Here's the observability stack we've converged on after running a dozen cloud-native systems in production.
The three pillars, in practice
Logs
Structured JSON logs from day one. Every log line includes traceId, requestId,userId (where available), service, and level. We ship to either OpenSearch (self-hosted on AWS) or Axiom (managed, much cheaper at moderate volume) depending on the client's compliance requirements.
The key rule: log at the boundary, not in the middle. Log incoming requests and outgoing responses. Don't log every function call — that's what traces are for.
Traces
OpenTelemetry for instrumentation — it's vendor-neutral and has first-class support in Node.js, Python, and Go. We send traces to either AWS X-Ray (if the client is already AWS-native) or Jaeger on a small EC2 instance for cost-sensitive setups.

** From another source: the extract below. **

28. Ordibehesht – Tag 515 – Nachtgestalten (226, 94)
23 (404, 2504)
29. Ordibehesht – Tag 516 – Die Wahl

The single most valuable thing traces give you: the ability to find the slow span in a multi-service request. When a user reports that "the checkout is slow," a trace shows you exactly whether the bottleneck is the payment gateway call, the inventory check, or the database write.
Metrics and alerts
We use Prometheus + Grafana for service-level metrics: request rate, error rate, p50/p95/p99 latency (the RED method). Alerts are wired to PagerDuty or Slack depending on severity.
Critical rule: every alert must be actionable. If an alert fires and the on-call engineer has no clear first step, the alert is noise. We audit alert runbooks quarterly.
The Cloudflare Workers gotcha
If you're running on Cloudflare Workers, the observability story is different. Workers have no persistent memory — you can't run a local Prometheus exporter. We use Cloudflare's built-in analytics for request/error rates and pipe structured logs to Axiom via Workers' ctx.waitUntil to avoid blocking the response path.
Start here if you're starting from zero
- Add structured JSON logging with a trace ID in week one.
- Set up uptime monitoring (Better Uptime or Checkly) before launch — it takes 30 minutes.
- Add p95 latency and error rate alerts before you have users. Baseline them, then alert on deviation.
- Add distributed tracing in month two, once you have enough load to make it meaningful.